● **EXERCISE DESCRIPTION**: Find the line with "You are a GUI" in the data below. Repeat it and every line after it up to the end, exactly, but drop the pictures.

··· DATA SUPPLIED ···

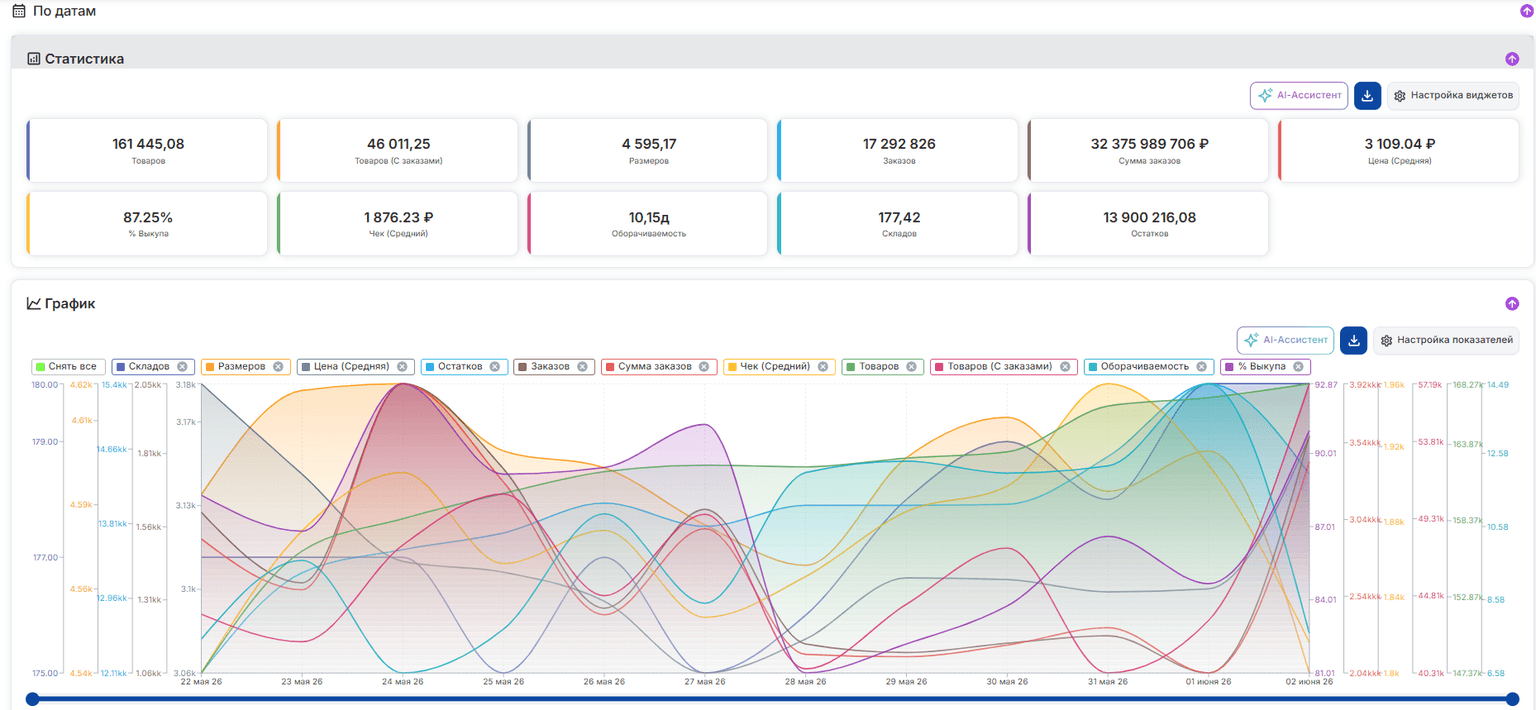Click the left handle of date range slider

point(32,699)
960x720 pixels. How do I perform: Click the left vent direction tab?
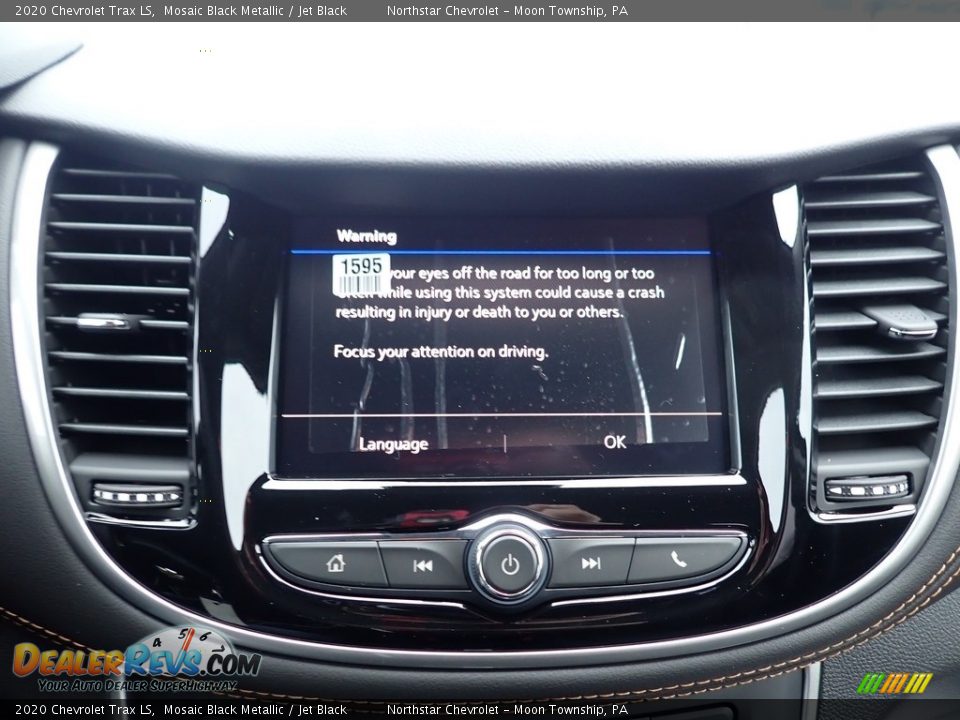[103, 322]
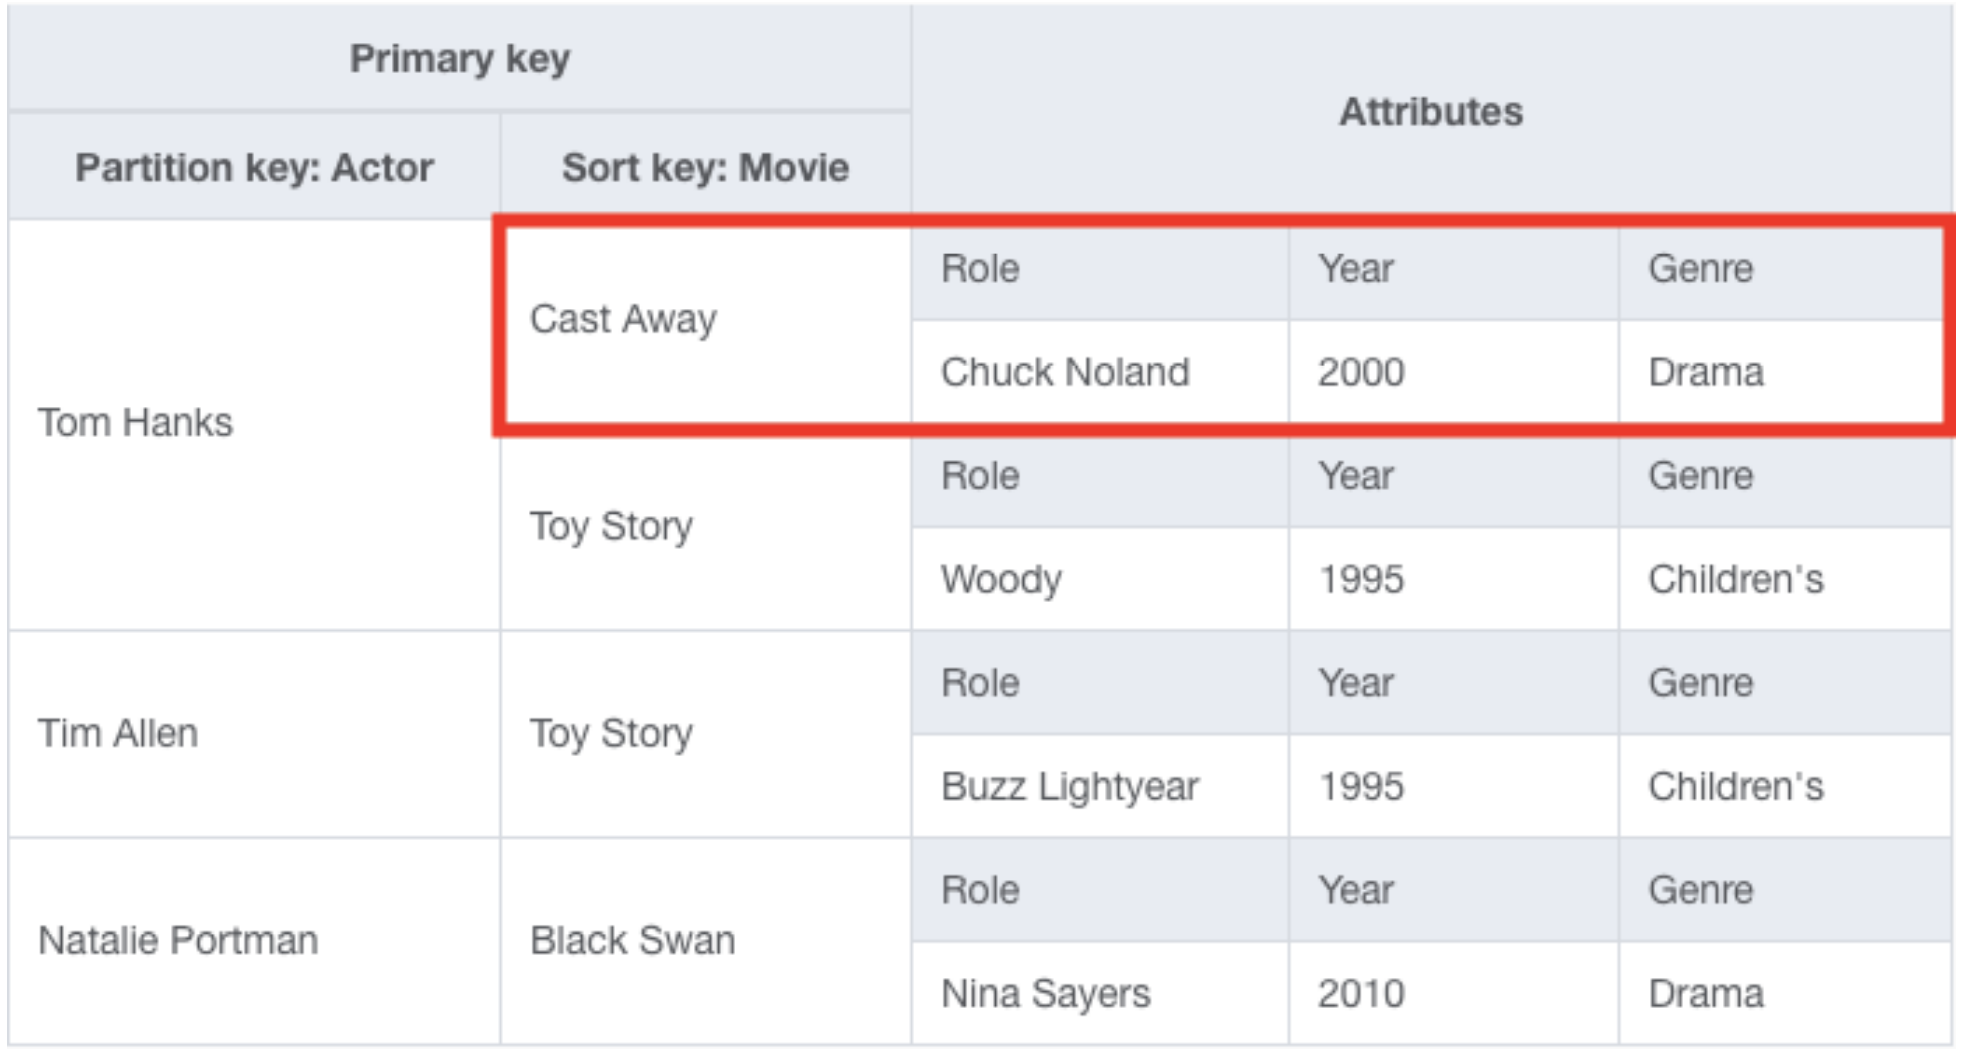The height and width of the screenshot is (1058, 1962).
Task: Click the Cast Away sort key cell
Action: (x=706, y=321)
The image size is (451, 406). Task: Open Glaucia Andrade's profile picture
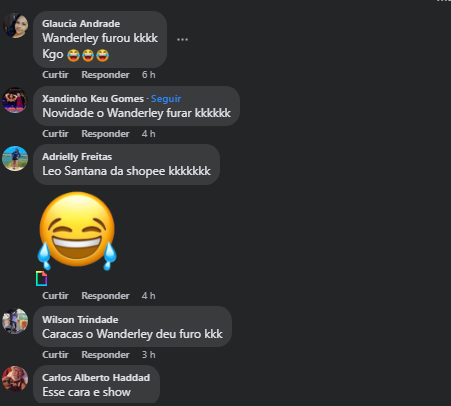pyautogui.click(x=15, y=25)
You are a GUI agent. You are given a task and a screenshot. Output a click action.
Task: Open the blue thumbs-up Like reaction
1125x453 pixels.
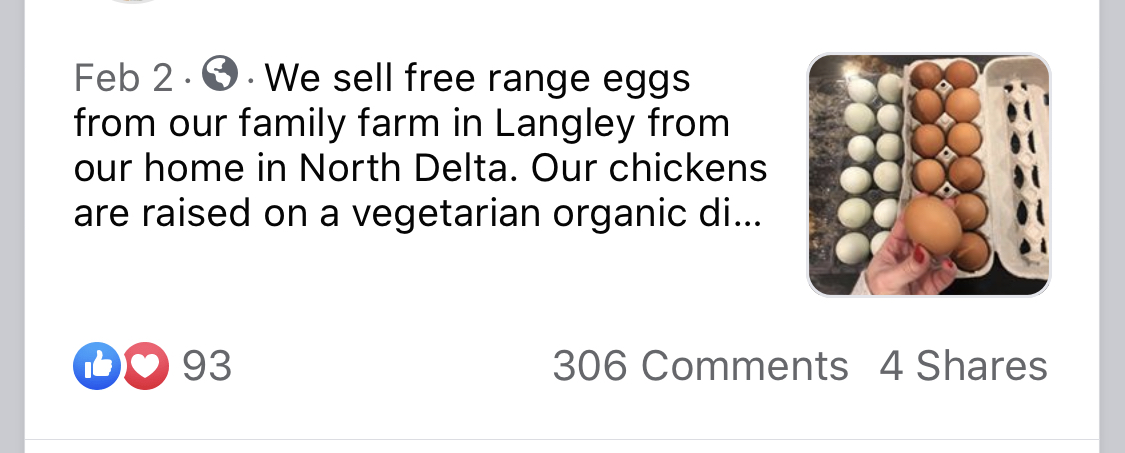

···

● **TASK OUTPUT**:
You are a GUI agent. You are given a task and a screenshot. Output a click action.
Task: Open the blue thumbs-up Like reaction
1125x453 pixels.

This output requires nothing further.